Paulistão: Toninho Cecílio reencontra o Palmeiras, mas garante que o que importa agora é o XV de Piracicaba
XV joga motivado pela sequência de três jogos sem derrota na competição e pelo fato de ter reassumido a segunda colocação do Grupo D
Toninho Cecílio iniciou sua carreira como jogador ainda nos juvenis do Palmeiras, subiu para os profissionais em 1987 e logo foi nomeado capitão da equipe.
Piracicaba, SP, 15 – Neste domingo, 15, o XV de Piracicaba volta a atuar pelo Campeonato Paulista. Motivado pela sequência de três jogos sem derrota na competição e pelo fato de ter reassumido a segunda colocação do Grupo D, o Alvinegro enfrenta pela primeira vez o Palmeiras no Allianz Parque em uma partida especial para um dos integrantes da equipe, justamente o comandante, Toninho Cecílio.
Não é apenas o fato de estar à frente do time neste jogo importante para as pretensões do clube dentro da competição que traz um sabor diferente para o técnico. Com 267 jogos, sendo 125 vitórias, 80 empates e 62 derrotas, segundo o “Almanaque do Palmeiras”, de Celso Unzelte e Mário Sérgio Venditti, Toninho Cecílio iniciou sua carreira como jogador ainda nos juvenis do Palmeiras, subiu para os profissionais em 1987 e logo foi nomeado capitão da equipe. Foi titular até 1992 e marcou 12 gols, a maioria de cabeça.
BOAS LEMBRANÇAS
Com tanta história defendendo as cores do próximo adversário do XV, Cecílio não esconde o carinho que possui pelo Alviverde.
“O Palmeiras não é só um clube na minha vida. De todos os que passei ele é diferente, porque me recebeu em um momento em que saio da convivência diária com a minha família e me ensina não só a ser jogador profissional, mas me ensina também caráter e valores importantes que eu carrego até hoje comigo.

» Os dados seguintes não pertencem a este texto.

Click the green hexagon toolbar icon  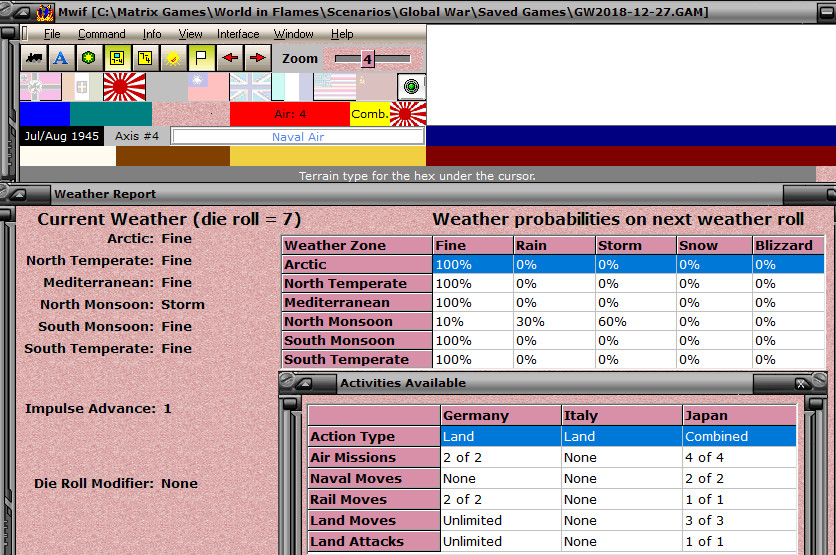pos(89,58)
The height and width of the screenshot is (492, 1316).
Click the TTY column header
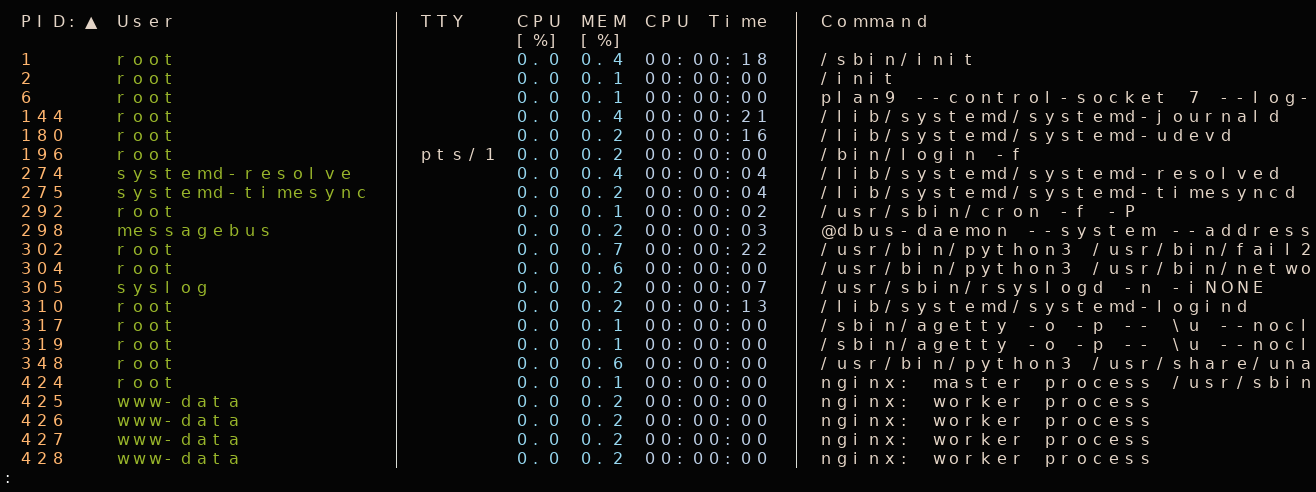(x=443, y=21)
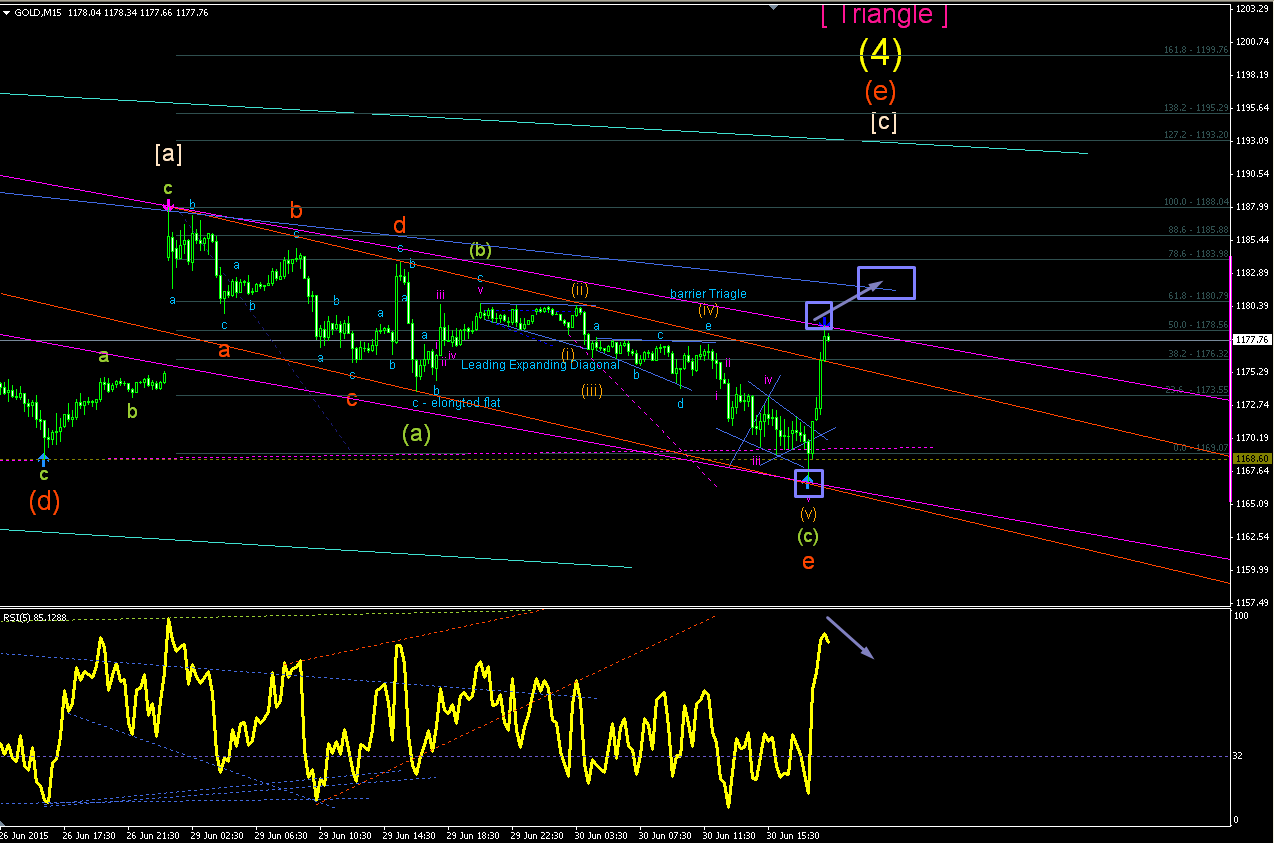
Task: Select the yellow (4) wave label
Action: coord(880,54)
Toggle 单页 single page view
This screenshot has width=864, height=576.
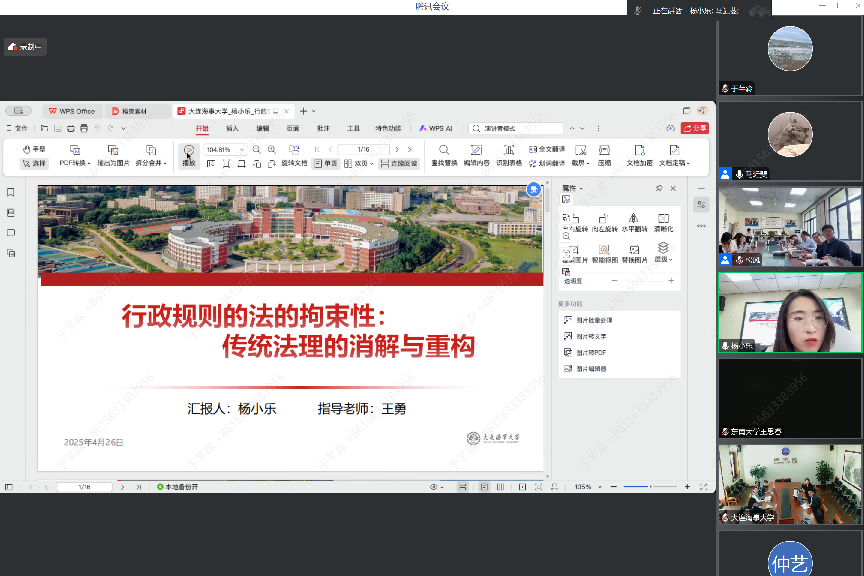pyautogui.click(x=325, y=163)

Além disso, ajudou a me formar na faculdade financiando as mensalidades, ou seja, colaborou com a minha formação como homem e cidadão”, lembrou.
Como gerente de futebol, Cecílio voltou para o Palmeiras em 2007 e permaneceu no cargo até o início de 2010. A inspiração veio de profissionais com quem trabalhou ainda como jogador. “Eu convivi com grandes dirigentes lá, honestos e de grande caráter, pessoas que ajudaram a construir aquele clube e me ensinaram bastante coisa. Enfim, é uma importância muito grande que atribuo ao Palmeiras porque é um clube que me abriu as portas, confiou em mim, fui capitão e fiquei 10 anos lá. Depois voltei como dirigente, quer dizer, é um cargo de confiança muito importante. É uma história longa de honestidade recíproca, que é o mais importante para mim, e de grandes ensinamentos que obtive desse clube”, disse.
AGORA É A VEZ DO XV
Mas apesar de todo o sentimento que nutre pelo Palmeiras, Cecílio deixa claro que agora defende o Alvinegro Piracicabano e só pensa em alcançar os objetivos traçados.
“Vou em busca do que estou precisando hoje no XV, que é a vitória contra um grande fora de casa, o que traz muito mais do que os três pontos, traz várias outras coisas, como confiança, consolidação e principalmente faz com que ganhemos posições na tabela de classificação. Isso está acima de todas as coisas para mim, ficar feliz caso o resultado positivo aconteça, pelos jogadores que aqui estão e pelo próprio XV, independente do adversário”, afirmou.